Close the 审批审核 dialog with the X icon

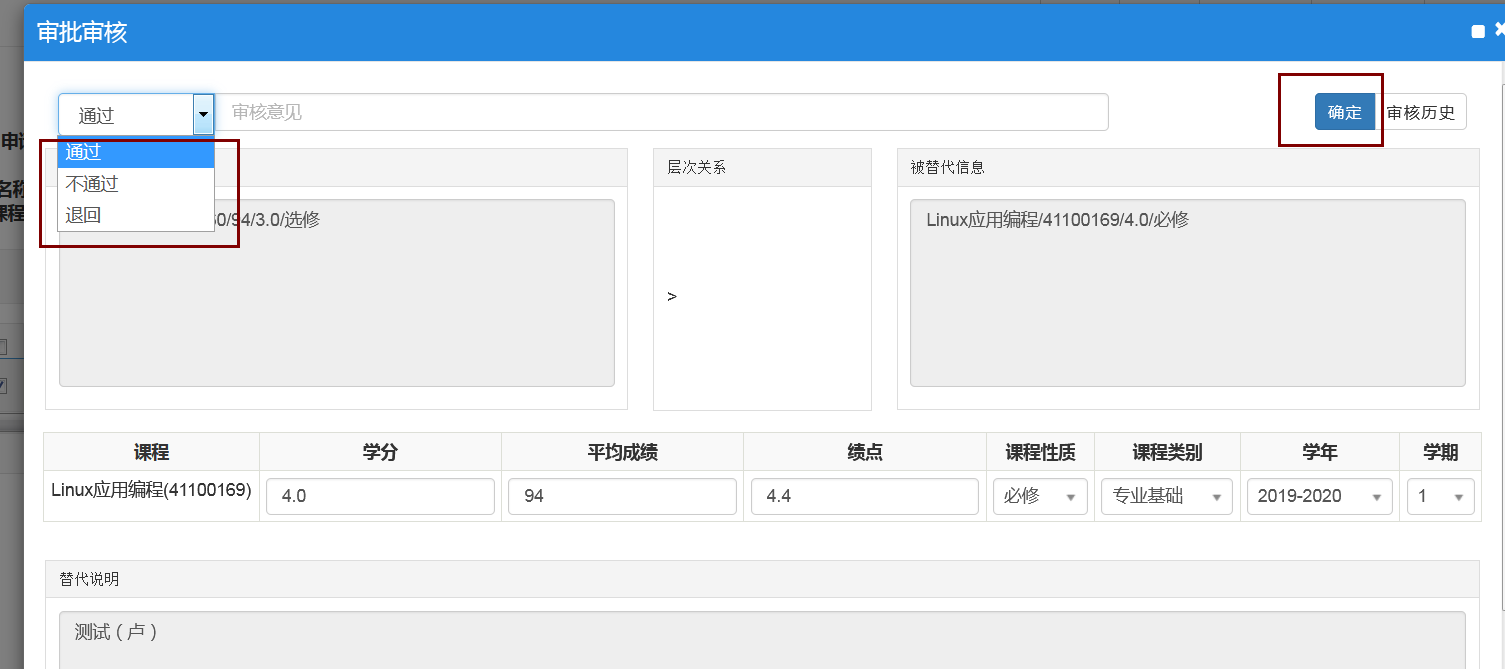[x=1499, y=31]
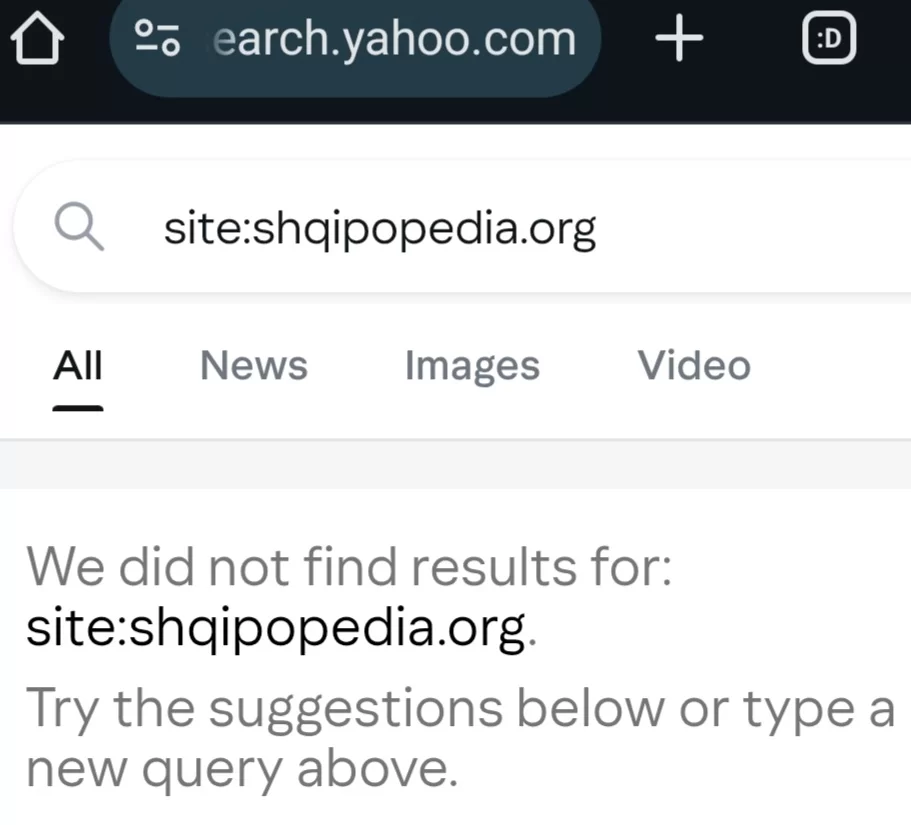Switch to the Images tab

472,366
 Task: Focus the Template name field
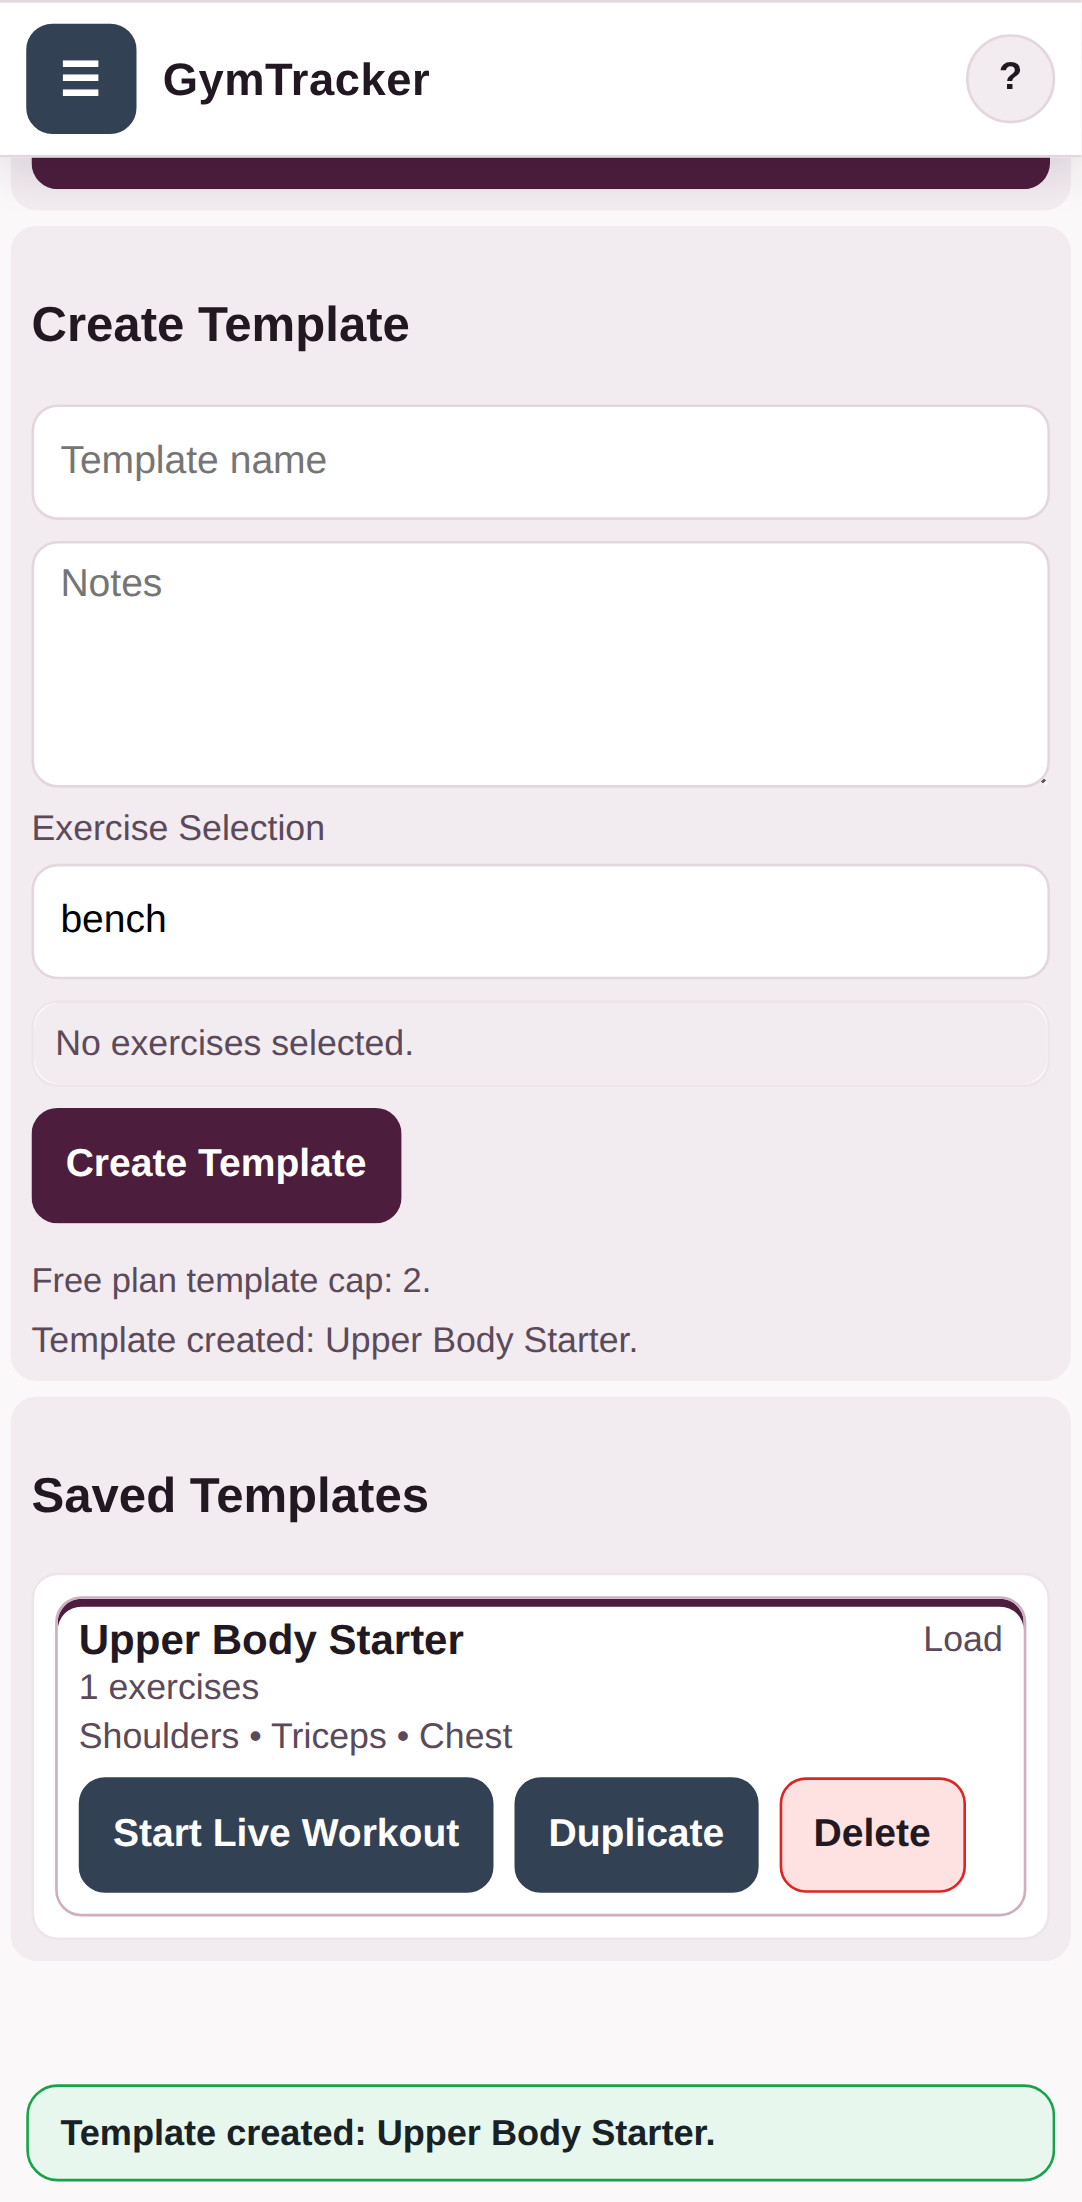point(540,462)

== == ==

_Exercise brief_. Please reproduce every record exactly, leaving the pictures out.

_Result_.
Close the 审批审核 dialog with the X icon

[x=1499, y=31]
Switch to the Images tab

472,366
 Task: Focus the Template name field
point(540,462)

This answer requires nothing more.